* **TEXT SEGMENT**:
____
Attendance numbers tracking well above the national average, students feeling safe and happy at school, and full participation in school activities and assignments are just some of the data points collected to date.

Having a stimulating environment that is built with core values in mind is crucial to the successful implementation of those values, says Michael. Unsurprisingly, the value of sustainability was at the forefront of the Kina’s design and construction.

In place of traditional concrete and steel, driven timber piles were used to minimise emissions and carbon count. Building information modelling (BIM) software was used to communicate the complex form to engineers and fabricators, resulting in material efficiency and waste minimisation.

Its extraordinarily high level of thermal and acoustic insulation, and highly energy efficient hydronic heating and ventilation systems mean the Kina will consume an absolute minimum of electrical energy over its lifespan, while offering premium learning conditions to its young occupants

“If the building does come to the end of its life one day, we are able to disassemble it for reuse or recycling,” says Michael.

Through close collaboration with builders, engineers, the design team and government partners, the project was finished on time and on budget – a rare feat in today’s construction landscape. 

“It was such a challenging time to be building, but we’ve had the privilege of working with a team of local rock stars who helped us be creative with solutions and sacrifices. We’re full of gratitude and know the spaces we’ve created will have a positive mental health impact on our tamariki, allowing them to thrive in the modern world.”

The building’s development was made possible through an interest-bearing, asset-secured loan received from the government’s IRG Infrastructure Stimulus Fund and brings a chance for the school to increase its capacity. While closed borders have challenged its roll and business model over the past two-three years, Rachel Perrett says now that borders are open, the interest in Taranaki, and Green School, is building once more.

“In 2023 we’ll have new families joining us from USA, Spain, Canada, France, Japan and the Netherlands. We are so excited about the brave and adventurous calibre of families moving to New Plymouth and know they are supportive people who will help transition our community into one that is thriving, while in peace and balance with our environment.”
____
* **WHAT THIS EXERCISE ASKS**:
1. In the Kina building text, what was used in place of traditional concrete and steel?
2. Please output the part of the Kina building text starting with "Attendance numbers tracking" and going on through "collected to date.".
3. Write the next part of the Kina building text, picking up after its last sentence.

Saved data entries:
____
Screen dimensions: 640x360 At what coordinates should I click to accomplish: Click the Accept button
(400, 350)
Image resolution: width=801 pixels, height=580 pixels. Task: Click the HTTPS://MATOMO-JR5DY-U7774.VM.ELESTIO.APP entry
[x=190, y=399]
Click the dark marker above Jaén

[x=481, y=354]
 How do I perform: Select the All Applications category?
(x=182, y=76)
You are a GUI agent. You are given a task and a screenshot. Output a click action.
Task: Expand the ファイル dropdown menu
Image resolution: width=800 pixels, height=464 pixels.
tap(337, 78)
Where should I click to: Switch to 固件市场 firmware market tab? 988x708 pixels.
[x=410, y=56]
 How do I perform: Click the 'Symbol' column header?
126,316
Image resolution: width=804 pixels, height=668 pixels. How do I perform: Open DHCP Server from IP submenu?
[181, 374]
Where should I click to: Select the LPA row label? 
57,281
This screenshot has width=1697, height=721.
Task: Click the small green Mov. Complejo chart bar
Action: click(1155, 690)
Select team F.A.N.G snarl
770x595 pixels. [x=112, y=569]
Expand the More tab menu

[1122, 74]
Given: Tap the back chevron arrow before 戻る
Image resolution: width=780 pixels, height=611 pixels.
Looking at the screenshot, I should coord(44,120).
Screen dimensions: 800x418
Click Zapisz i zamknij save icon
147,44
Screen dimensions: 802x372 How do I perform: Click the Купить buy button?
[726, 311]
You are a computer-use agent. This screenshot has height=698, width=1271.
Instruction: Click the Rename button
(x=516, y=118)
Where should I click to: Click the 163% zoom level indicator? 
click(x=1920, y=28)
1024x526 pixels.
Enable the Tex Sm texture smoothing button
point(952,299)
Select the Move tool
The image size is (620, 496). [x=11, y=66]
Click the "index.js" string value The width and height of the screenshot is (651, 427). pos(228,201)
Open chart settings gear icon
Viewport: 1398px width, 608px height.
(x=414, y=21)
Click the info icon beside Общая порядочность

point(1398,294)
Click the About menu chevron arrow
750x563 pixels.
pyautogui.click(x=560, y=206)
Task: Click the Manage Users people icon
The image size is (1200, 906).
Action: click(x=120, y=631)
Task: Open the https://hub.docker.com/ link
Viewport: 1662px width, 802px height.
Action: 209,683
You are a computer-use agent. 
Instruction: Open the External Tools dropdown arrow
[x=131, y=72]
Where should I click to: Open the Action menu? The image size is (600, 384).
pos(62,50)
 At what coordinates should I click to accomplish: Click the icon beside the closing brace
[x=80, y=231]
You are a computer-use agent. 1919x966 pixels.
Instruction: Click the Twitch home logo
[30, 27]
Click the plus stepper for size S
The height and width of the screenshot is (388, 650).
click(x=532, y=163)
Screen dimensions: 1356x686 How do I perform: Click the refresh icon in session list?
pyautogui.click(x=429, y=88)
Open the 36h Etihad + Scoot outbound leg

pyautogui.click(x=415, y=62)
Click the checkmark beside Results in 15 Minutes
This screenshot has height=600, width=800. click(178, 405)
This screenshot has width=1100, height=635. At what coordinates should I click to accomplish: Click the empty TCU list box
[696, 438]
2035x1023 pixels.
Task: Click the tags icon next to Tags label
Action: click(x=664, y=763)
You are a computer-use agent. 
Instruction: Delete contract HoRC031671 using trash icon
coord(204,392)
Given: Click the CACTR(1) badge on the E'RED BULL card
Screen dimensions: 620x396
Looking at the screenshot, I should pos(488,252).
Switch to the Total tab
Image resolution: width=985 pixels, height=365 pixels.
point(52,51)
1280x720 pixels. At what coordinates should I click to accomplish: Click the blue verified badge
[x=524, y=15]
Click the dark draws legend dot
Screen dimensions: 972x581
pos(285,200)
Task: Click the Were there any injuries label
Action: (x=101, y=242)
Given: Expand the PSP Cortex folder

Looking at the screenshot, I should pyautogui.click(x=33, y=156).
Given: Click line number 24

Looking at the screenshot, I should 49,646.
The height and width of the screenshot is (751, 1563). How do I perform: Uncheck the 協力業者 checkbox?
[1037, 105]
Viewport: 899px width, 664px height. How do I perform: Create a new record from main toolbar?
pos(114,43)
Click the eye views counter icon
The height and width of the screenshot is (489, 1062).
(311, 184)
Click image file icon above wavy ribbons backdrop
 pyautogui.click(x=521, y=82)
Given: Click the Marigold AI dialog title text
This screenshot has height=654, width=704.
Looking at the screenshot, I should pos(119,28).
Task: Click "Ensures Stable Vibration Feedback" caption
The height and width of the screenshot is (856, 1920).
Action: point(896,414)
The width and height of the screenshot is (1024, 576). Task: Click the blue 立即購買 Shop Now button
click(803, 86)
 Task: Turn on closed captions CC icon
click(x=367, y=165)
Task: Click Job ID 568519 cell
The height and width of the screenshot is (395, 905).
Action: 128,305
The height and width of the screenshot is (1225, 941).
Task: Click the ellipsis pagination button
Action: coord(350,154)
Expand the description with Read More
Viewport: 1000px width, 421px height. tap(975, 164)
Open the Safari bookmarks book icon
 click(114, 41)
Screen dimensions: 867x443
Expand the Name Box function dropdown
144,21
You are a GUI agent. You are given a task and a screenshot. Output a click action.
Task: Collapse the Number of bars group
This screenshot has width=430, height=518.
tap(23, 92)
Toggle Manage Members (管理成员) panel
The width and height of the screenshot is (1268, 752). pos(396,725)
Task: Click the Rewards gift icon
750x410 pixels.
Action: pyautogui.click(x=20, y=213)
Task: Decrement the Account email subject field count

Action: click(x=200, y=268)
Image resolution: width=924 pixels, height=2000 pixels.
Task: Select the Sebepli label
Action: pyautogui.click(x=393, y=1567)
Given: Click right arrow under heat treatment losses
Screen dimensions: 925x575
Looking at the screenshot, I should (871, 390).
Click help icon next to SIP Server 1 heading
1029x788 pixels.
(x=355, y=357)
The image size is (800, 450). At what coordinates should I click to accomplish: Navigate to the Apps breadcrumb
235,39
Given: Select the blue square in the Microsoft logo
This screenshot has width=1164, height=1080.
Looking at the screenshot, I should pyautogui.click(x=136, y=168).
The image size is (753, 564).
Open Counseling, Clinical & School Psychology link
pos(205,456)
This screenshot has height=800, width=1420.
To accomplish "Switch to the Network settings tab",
____
* **ANSWERS TO EACH TASK**:
1. Driven timber piles.

2.
Attendance numbers tracking well above the national average, students feeling safe and happy at school, and full participation in school activities and assignments are just some of the data points collected to date.

3.
The significant volume of families who have already moved to the region are highly active through business, volunteering and community initiatives, while also contributing significantly to the local construction, retail and hospitality industries. 

The school is currently conducting an updated and in-depth economic impact report to detail where new investment and capital into the region is being felt. Rachel says building Green School in Taranaki was not only because it socially and environmentally made sense, but they understood the benefits it could bring to their treasured home region.

“Border closures have delayed some of these goals, but we know the economic impact so far has been significant, and it will be huge in the years to come. Also important is the diversity, knowledge, skills, culture and consciousness that some of our families are adding to the local community which is so enriching.” 

As the school grows, so too will its capacity to increase scholarship and learning opportunities for more local children – a key goal of the Green School Charitable Foundation.

For 2023, the school’s focus is to continue challenging learners with its real-world curriculum, and to celebrate its first cohort of Year 13 learners who will graduate with an accredited Green School New Zealand Diploma.

And while most people take a break and vow never to build again following the completion of a project, the same can’t be said of the Perretts.

Progress will continue on a netball and basketball court, as well as an Innovation Hub that will include kitchen facilities, a technology suite, “maker space” and science labs. The early design phase for the school’s largest building, the “Heart of School”, is also getting underway and will no doubt result in another breathtaking design destined for the former dairy farm in Ōākura.